◆ CONSIGNE DONNÉE 1 ◆
Dans la chronique sur l'Amérique, résumez plus brièvement le paragraphe qui commence par « D'un côté, elle se montrait toute retournée » en gardant ses faits principaux.
◆ CONSIGNE DONNÉE 2 ◆
Recopiez le passage de la chronique sur l'Amérique qui commence par « Si fatiguée de » et va jusqu'à « cette chère Amérique. ».
◆ CONSIGNE DONNÉE 3 ◆
Poursuivez la chronique sur l'Amérique à partir de sa dernière phrase.

◆ EXTRAIT DU TEXTE ◆
__________________________________________________
Si fatiguée de l’Amérique
Elle pleure dans nos rétroviseurs, tout en nous regardant toujours un peu de haut. Elle nous effraie avec ses murs, sa religiosité politisée, ses décrets, son grand amour des armes et son désamour du vulnérable. Elle nous dégoûte tout autant qu’elle nous envoûte encore, avec sa démesure, son narcissisme criard et son génie, mais plus que tout, elle nous épuise. Oh oui, « I’m so tired of you, America » aurait peut-être chanté Rufus Wainwright cette semaine, tandis que se produisait sur nos écrans un phénomène d’une ampleur désarmante, que seule l’Amérique peut générer. La vidéo de ce couple « pris en flagrant délit d’adultère » par la « kiss cam » d’un des concerts de Coldplay a provoqué une petite déferlante qui, au-delà du divertissement, révélait aussi les grandes incohérences de cette chère Amérique.
D’un côté, elle se montrait toute retournée, l’Amérique, avec son collet monté telle une vieille dame de l’ère victorienne, hurlant au scandale, invoquant des « codes de conduite » en matière d’éthique de travail et d’adultère, tout en offrant à la pauvre femme cocufiée un soutien sans pareil. Et de l’autre, elle nous faisait bien rire, avouons-le quand même, par ses mille et une parodies lancées sur les réseaux. Toute la semaine, mascottes, partisans filmés lors de parties de baseball et même, allons-y, couples de chiens nous auront tour à tour offert leur version de cette « chorégraphie de la honte ».
__________________________________________________
◆ INFORMATIONS FOURNIES ◆
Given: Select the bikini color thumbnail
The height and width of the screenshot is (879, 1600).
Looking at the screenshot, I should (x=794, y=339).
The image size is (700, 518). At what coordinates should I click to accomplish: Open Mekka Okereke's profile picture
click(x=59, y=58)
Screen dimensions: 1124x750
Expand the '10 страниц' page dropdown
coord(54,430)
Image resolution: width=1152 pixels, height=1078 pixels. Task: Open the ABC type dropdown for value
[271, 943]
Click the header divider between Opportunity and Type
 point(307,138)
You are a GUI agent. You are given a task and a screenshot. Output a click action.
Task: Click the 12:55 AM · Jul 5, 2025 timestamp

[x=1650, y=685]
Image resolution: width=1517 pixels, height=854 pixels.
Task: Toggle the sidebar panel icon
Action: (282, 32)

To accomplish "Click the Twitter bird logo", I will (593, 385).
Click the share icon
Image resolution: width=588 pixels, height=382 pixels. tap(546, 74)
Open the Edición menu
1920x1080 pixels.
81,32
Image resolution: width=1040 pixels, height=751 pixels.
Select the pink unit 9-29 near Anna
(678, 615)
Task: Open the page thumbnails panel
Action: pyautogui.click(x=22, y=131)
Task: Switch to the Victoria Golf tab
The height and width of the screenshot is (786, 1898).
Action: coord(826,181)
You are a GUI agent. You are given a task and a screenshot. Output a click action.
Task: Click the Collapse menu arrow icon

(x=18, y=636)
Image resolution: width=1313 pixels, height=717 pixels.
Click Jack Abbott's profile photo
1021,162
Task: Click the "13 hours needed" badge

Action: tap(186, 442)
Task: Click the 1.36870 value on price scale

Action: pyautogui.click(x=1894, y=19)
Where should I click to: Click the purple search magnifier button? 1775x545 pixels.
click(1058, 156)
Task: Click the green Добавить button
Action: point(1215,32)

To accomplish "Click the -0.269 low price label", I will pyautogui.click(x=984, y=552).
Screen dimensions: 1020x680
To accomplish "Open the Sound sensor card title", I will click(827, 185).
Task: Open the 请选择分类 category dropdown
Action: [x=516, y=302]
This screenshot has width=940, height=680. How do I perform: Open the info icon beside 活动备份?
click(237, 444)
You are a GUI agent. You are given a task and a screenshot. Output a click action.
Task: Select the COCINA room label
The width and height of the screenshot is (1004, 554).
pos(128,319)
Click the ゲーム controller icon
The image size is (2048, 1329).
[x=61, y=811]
__________________________________________________
◆ RÉPONSE RÉDIGÉE 1 ◆
D'un côté, l'Amérique s'est montrée choquée, comme une vieille dame de l'ère victorienne. Elle a crié au scandale, invoqué des « codes de conduite » sur l'éthique de travail et l'adultère, et offert un soutien sans pareil à la femme trompée. De l'autre, elle a fait rire avec ses mille et une parodies sur les réseaux. Toute la semaine, des mascottes, des partisans filmés lors de parties de baseball et même des couples de chiens ont repris cette « chorégraphie de la honte ».

◆ RÉPONSE RÉDIGÉE 2 ◆
Si fatiguée de l’Amérique
Elle pleure dans nos rétroviseurs, tout en nous regardant toujours un peu de haut. Elle nous effraie avec ses murs, sa religiosité politisée, ses décrets, son grand amour des armes et son désamour du vulnérable. Elle nous dégoûte tout autant qu’elle nous envoûte encore, avec sa démesure, son narcissisme criard et son génie, mais plus que tout, elle nous épuise. Oh oui, « I’m so tired of you, America » aurait peut-être chanté Rufus Wainwright cette semaine, tandis que se produisait sur nos écrans un phénomène d’une ampleur désarmante, que seule l’Amérique peut générer. La vidéo de ce couple « pris en flagrant délit d’adultère » par la « kiss cam » d’un des concerts de Coldplay a provoqué une petite déferlante qui, au-delà du divertissement, révélait aussi les grandes incohérences de cette chère Amérique.

◆ RÉPONSE RÉDIGÉE 3 ◆
C’est qu’ils auront fourni, ce p.-d.g. et sa directrice des ressources humaines, par leur réaction assez infantile, une occasion de nous faire douter qu’il y a bien, oui, le mot « adulte », dans le mot « adultère ». Eux qui, juste avant, vivaient probablement ce qu’on désignerait comme leur « meilleure vie », comme tant de couples secrets, d’amants interdits, d’adultes consentants qui, au retour du congrès, du concert, du voyage d’affaires, rentrent chez........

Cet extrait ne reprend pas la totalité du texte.